■ Goal
Output every one of the records below verbatim, leaving out the pictures.

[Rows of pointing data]
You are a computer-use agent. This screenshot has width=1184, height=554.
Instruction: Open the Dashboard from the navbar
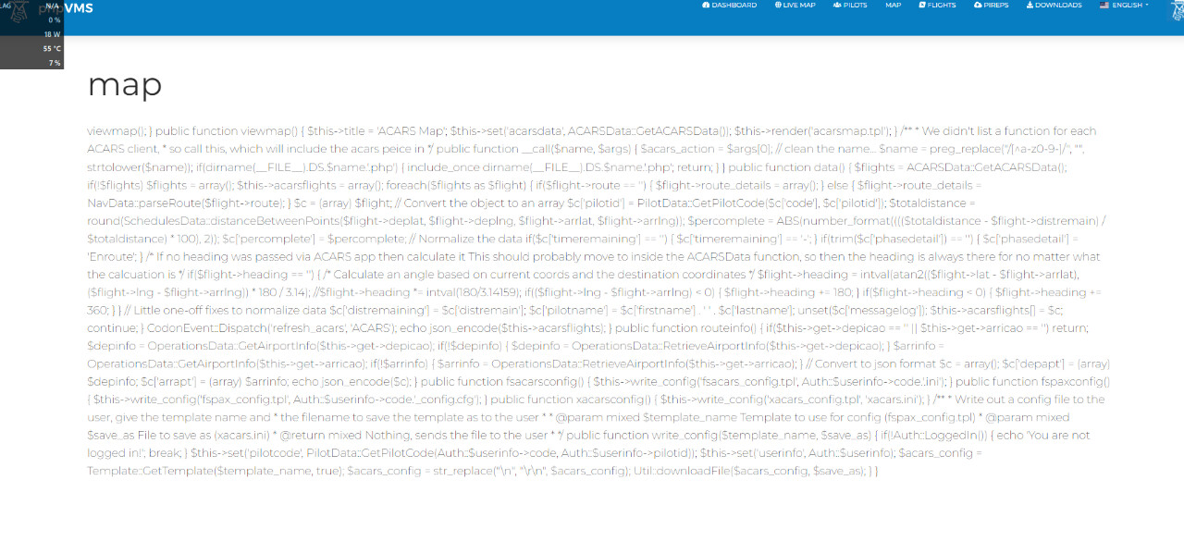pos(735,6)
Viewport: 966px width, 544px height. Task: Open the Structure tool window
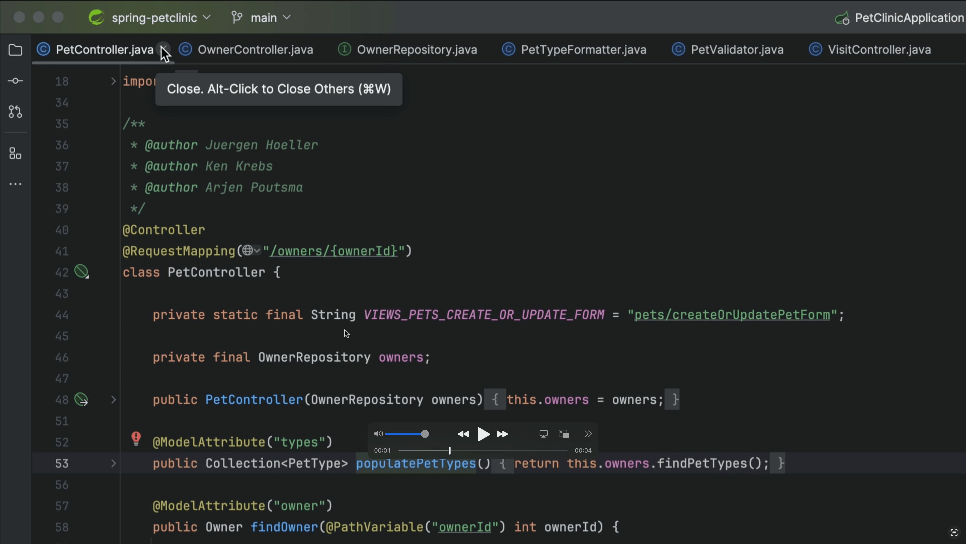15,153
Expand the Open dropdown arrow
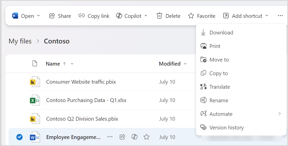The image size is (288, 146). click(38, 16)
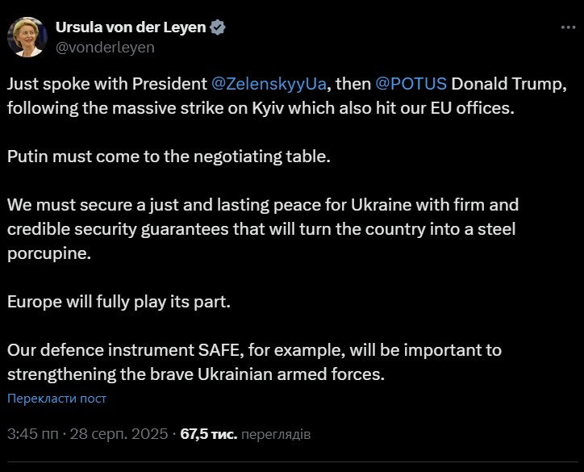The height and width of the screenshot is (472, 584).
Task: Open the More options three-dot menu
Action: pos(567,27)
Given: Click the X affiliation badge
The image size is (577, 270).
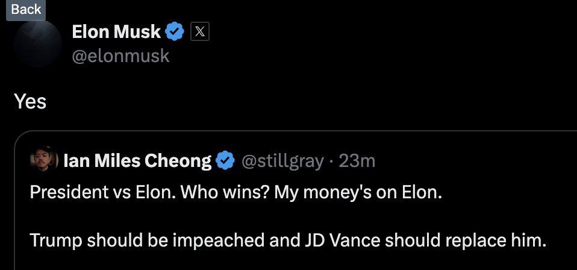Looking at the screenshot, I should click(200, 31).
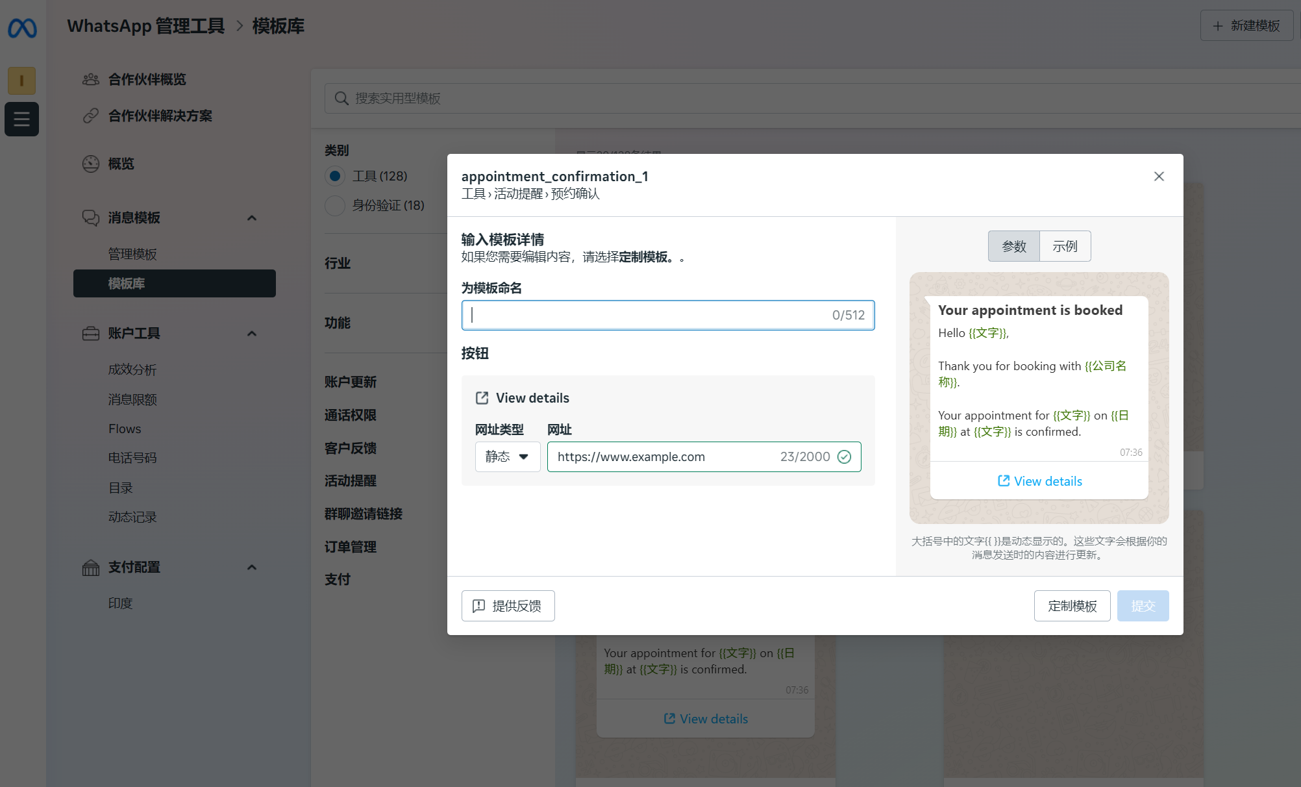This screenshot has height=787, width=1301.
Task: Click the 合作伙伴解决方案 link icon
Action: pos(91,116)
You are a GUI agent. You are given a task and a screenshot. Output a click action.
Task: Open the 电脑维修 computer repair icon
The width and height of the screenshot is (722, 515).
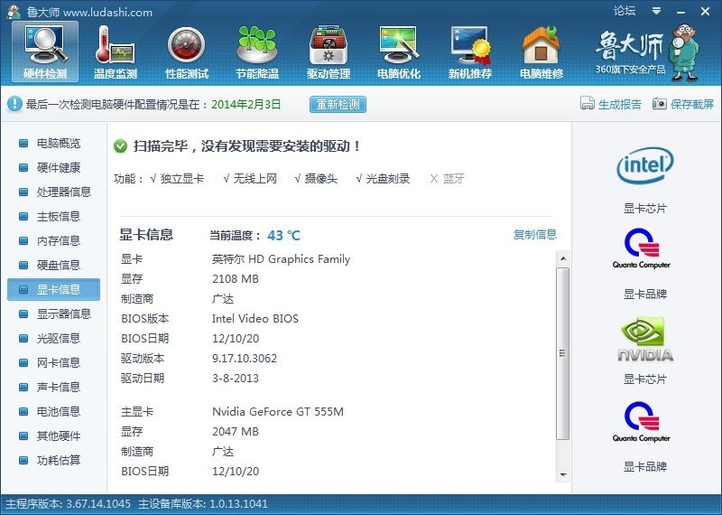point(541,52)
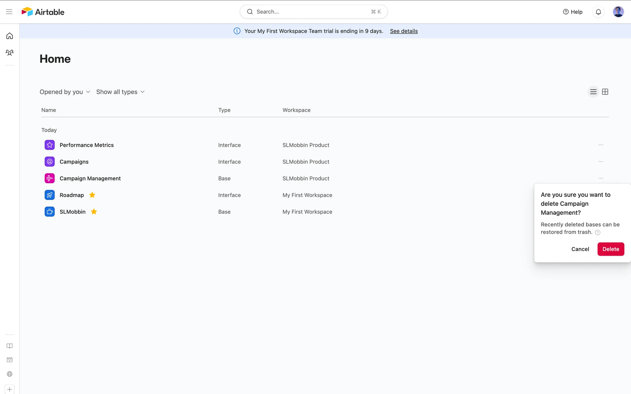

■ Solution for this problem
You are a computer-use agent. This screenshot has width=1184, height=554.
Instruction: Open the Dashboard from the navbar
pos(735,6)
Viewport: 966px width, 544px height. Task: Open the Structure tool window
15,153
Expand the Open dropdown arrow
The image size is (288, 146). click(38, 16)
The height and width of the screenshot is (472, 584).
Task: Open the More options three-dot menu
Action: pos(567,27)
Given: Click the X affiliation badge
The image size is (577, 270).
Looking at the screenshot, I should click(200, 31).
This screenshot has height=787, width=1301.
Task: Click the 合作伙伴解决方案 link icon
Action: pos(91,116)
You are a GUI agent. You are given a task and a screenshot. Output a click action.
Task: Open the 电脑维修 computer repair icon
The width and height of the screenshot is (722, 515).
point(541,52)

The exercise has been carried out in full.